===== TEXT
A three-month-old boy born full term without complications is brought in by his grandmother for “something wrong with his head”.  She has been caring for him during the day since his mother returned to work, and today noticed a deformity in the back of his head. The child has been gaining weight, eating, sleeping, and eliminating well.  There has been no change in behavior, and after a thorough history there do not appear to be any red flags for abuse.  On exam, you see a well appearing boy.  Total body check is normal, except for an asymmetric occiput: he has flattening of the right occiput and his right ear seems to be displaced slightly anteriorly.  There is no ecchymosis and bilateral tympanic membranes are normal.

Regarding his presentation and management, which of the following is the BEST answer:

    A. Obtain CT of the head non-contrast to evaluate extent of calvarial deformity
    B. Admit the child for MRI and genetic work up
    C. Proceed with medical work up and involve child protective services
    D. Discharge home with possible deferred work up
In the meantime, a quote --   "Symptoms are the body's mother tongue; signs are in a foreign language."   --John Brown, MD (1810-1882)


12/12/2012 12:42am

D. This sounds like plagiocephaly rather than craniosynostosis or nonaccidental trauma. I think that since the child is very well appearing and has no change in behavior or PO intake, he can follow up with a plastic surgeon for possible orthotics.
==========
===== RECORDS PROVIDED
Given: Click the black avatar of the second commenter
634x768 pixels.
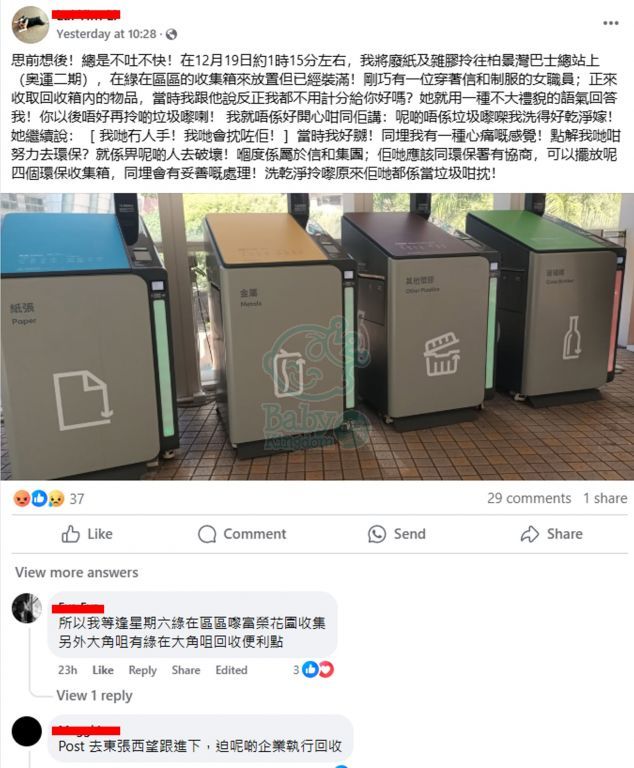Looking at the screenshot, I should coord(26,731).
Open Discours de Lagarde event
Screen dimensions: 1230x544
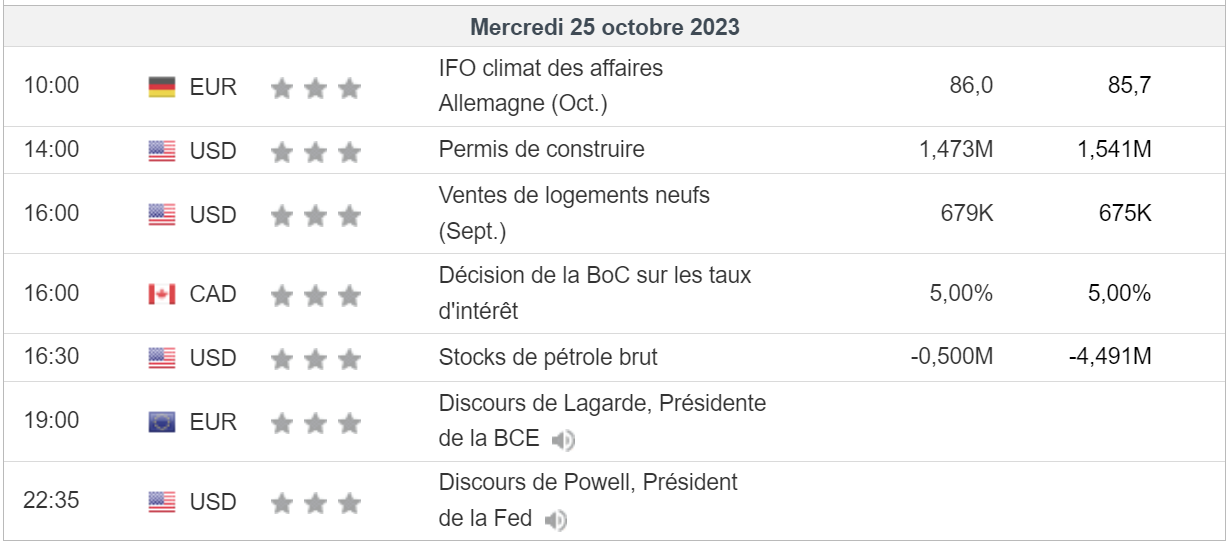602,404
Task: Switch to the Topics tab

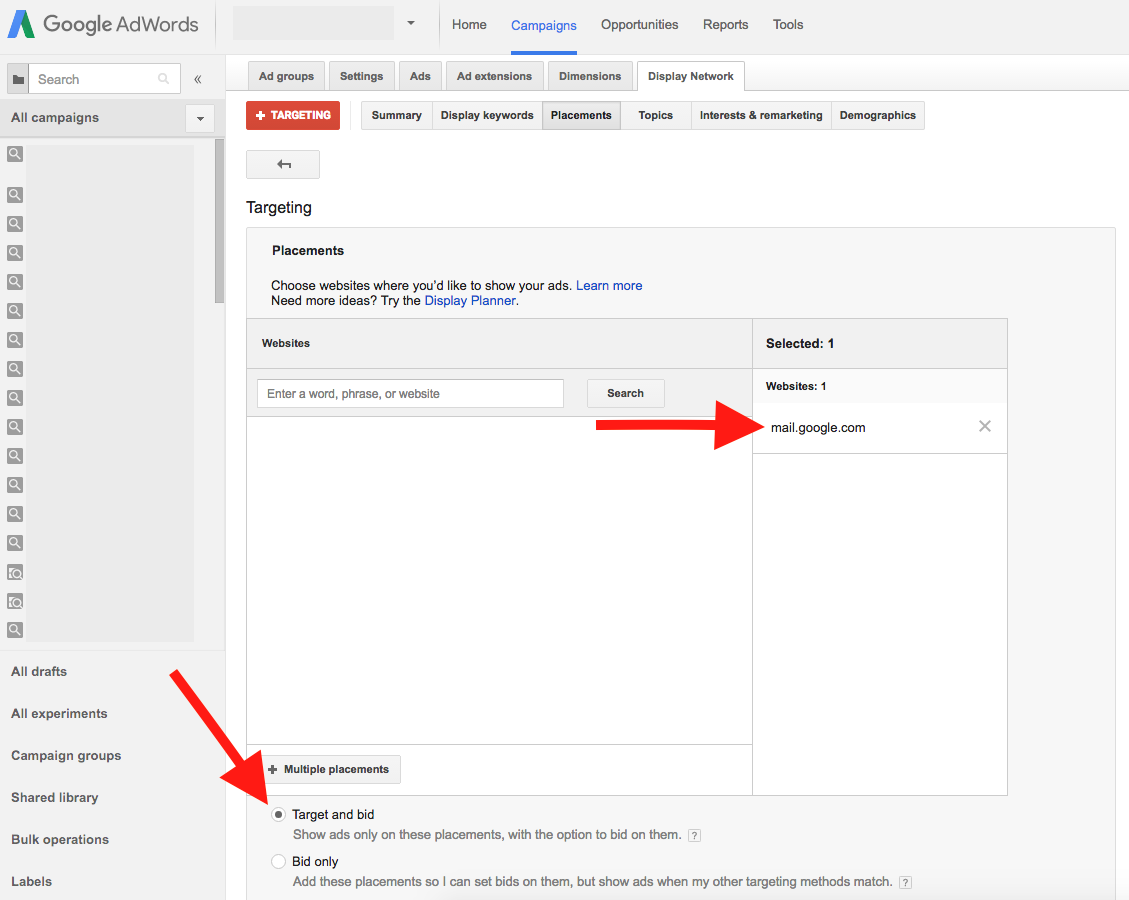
==========
# ACTIVITY
In the infant case, which side of the boy's occiput is flattened on exam? Rely only on the infant case above when answering.

# TASK SOLUTION
The right side of his occiput is flattened.